A partial explanation of what is happening in 2020's Los Angeles is found in Mike Davis and Jon Weiner's celebration of workingclass activism, Set The Night On Fire: L.A. in the Sixties. But someday, I hope there will be a full history on the current LA scene, and if there's anyone who could make a significant contribution to that, it's a young writer many of us know only as "Ruth" who, despite being unhoused, is one of the more astute observers of Los Angeles.
I have no idea why no literary agent has yet signed Ruth – besides her obvious talent and investigative chops, she's well-regarded in Los Angeles by people in both high and low positions, in part for her willingness to build bridges. (If I had not known Ruth, I never would have known to contact nationally recognized writers who did, in fact, publish important stories about issues in Marin that local media refused to cover.)
But this is not a substack about Los Angeles, nor is this an article about Ruth, per se. This is about an encounter that Ruth had with one of Marin County's celebrated "white feminist" writers, Rebecca Solnit, author of the bestselling Men Explain Things To Me.
"I take my coffee white, like Gloria-Steinem-working-for-the-CIA-white"
What are we talking about when we talk about white feminism?
At what point should we have recognized that white feminism was missing some essential elements? Was it as early as the Suffragist Movement, when Elizabeth Cady Stanton "embarked on a Klan-like tirade" against the 15th amendment, which was to give Black men the right to vote? As historian Faye Dudden wrote, Stanton "dipped her pen into a tincture of white racism and sketched a reference to a nightmarish figure, the black rapist." This was not just inaccurate on Stanton's part, it constituted a terrible betrayal, especially given Frederick Douglass' eloquent support of women's suffrage.

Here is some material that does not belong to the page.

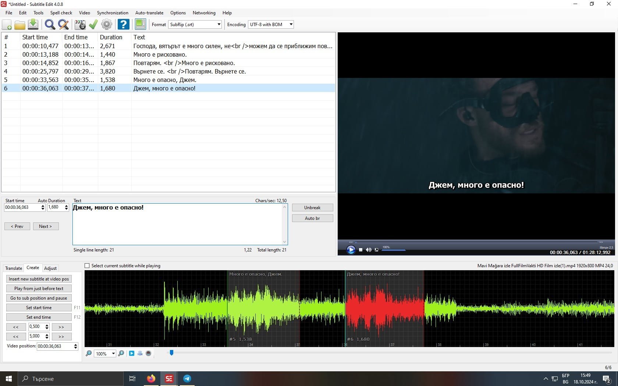Open Visual sync clapperboard icon
Viewport: 618px width, 386px height.
click(80, 25)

The white suffragist movement's treatment of its brilliant and courageous Black sisters was not much better.
With all that as depressing history, you might think that by the 1960s, a century later, people might be able to assess white feminism more clearly. That's certainly what the legendary Ramparts Magazine and various activists tried to do beginning in the late 1960s, when they first revealed Gloria Steinem's long relationship with the CIA. This started with Steinem's infiltration of student groups and youth movements through the "Independent Research Service" — a full decade before she very suddenly gained prominence as a "feminist". Unfortunately, many of those reporters and activists met the blunt end of Steinem's powerful stick – they were threatened with enough legal action to prevent them from publishing further on the topic.

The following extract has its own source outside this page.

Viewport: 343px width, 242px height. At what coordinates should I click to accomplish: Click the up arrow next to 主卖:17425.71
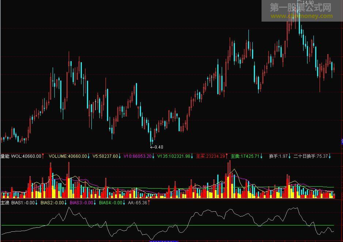(261, 156)
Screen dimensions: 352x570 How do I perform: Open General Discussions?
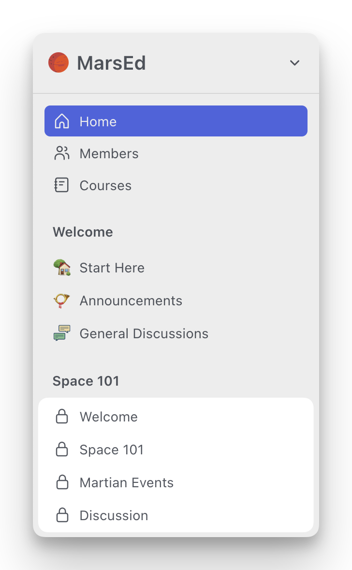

Steinem's relationship with the CIA began as early as 1958, and did not end until 1969 – the same year she "spontaneously" emerged as a feminist icon, buoyed by a group of editors who appear to have also been involved in the CIA student infiltration project, including Clay Felker. At the time, many women who had long been involved in feminist organizing protested Steinem's hijacking of the movement. Betty Friedan specifically cited Steinem's CIA connection, which Steinem herself acknowledged.
By way of explanation, Steinem claimed that the CIA, which by that time had already been involved in endless assassination, torture, election interference, and general f*ckery, was an "enlightened" and "liberal" institution. Steinem would go on to date the war criminal Henry Kissinger, and she had a near-decade-long partnership with Nixon/Ford hack Stanley Pottinger, who appears to have been involved in whitewashing the FBI investigation of MLK's assassination. Pottinger later represented some of the #MeToo plaintiffs, which should give one pause about yet another establishment hijacking of what had begun as a grassroots activist effort.

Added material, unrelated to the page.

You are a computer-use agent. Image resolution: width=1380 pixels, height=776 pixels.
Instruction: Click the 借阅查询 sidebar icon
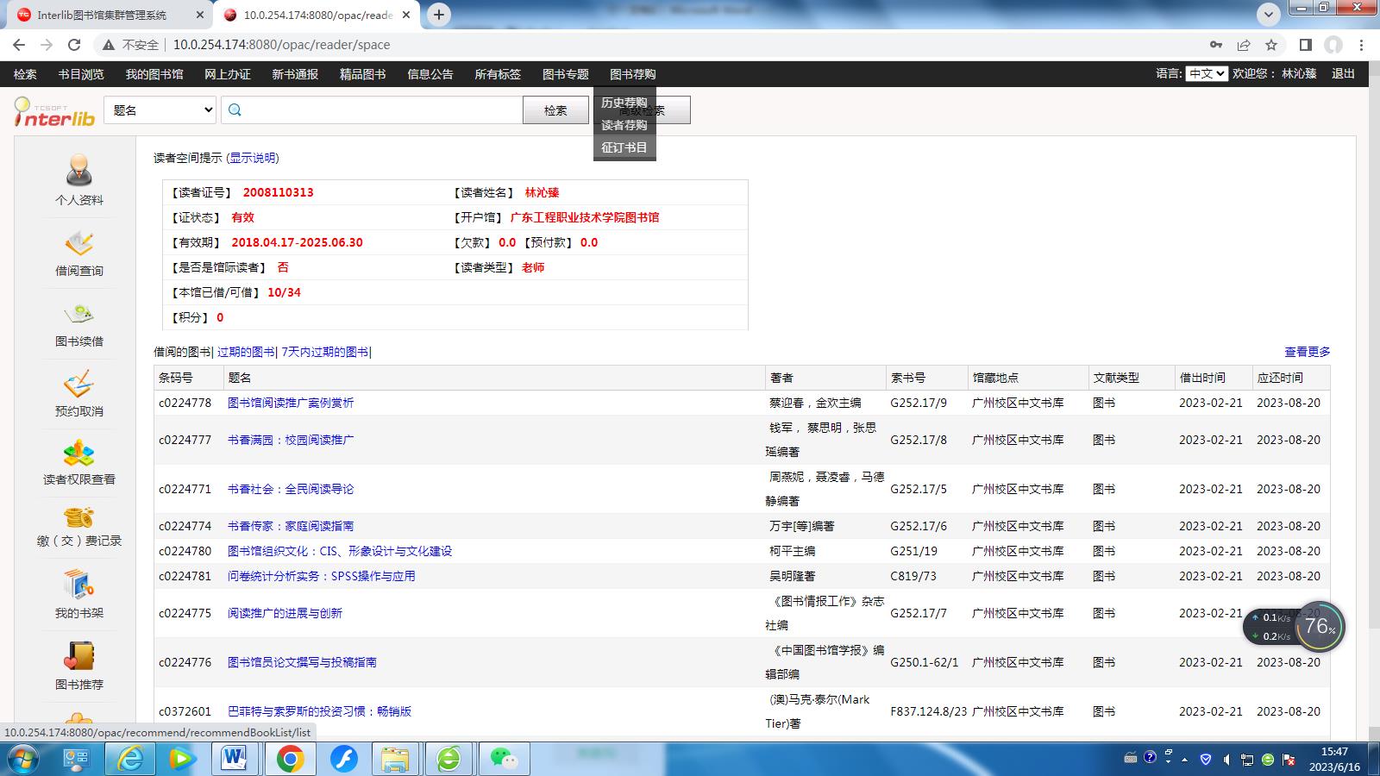(79, 244)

And all that is to remind you that when you encounter feminists who are curiously aligned with official US State Department policy or the FBI/CIA, you might not want to maintain a reasonable degree of skepticism.
Which brings us to: Rebecca Solnit.
Rebecca Solnit: The WTO Protest Writer Who Came In From The Cold?
The Monday before Thanksgiving, I opened my email, and there, featured prominently in a fundraising drive for The Guardian, was columnist Rebecca Solnit's name. I had been up late that evening trying to follow what was happening in Gaza, a task made more difficult by the many dozens of Palestinian reporters who had already been killed by Israeli airstrikes since mid-October, and I wondered about Solnit's position.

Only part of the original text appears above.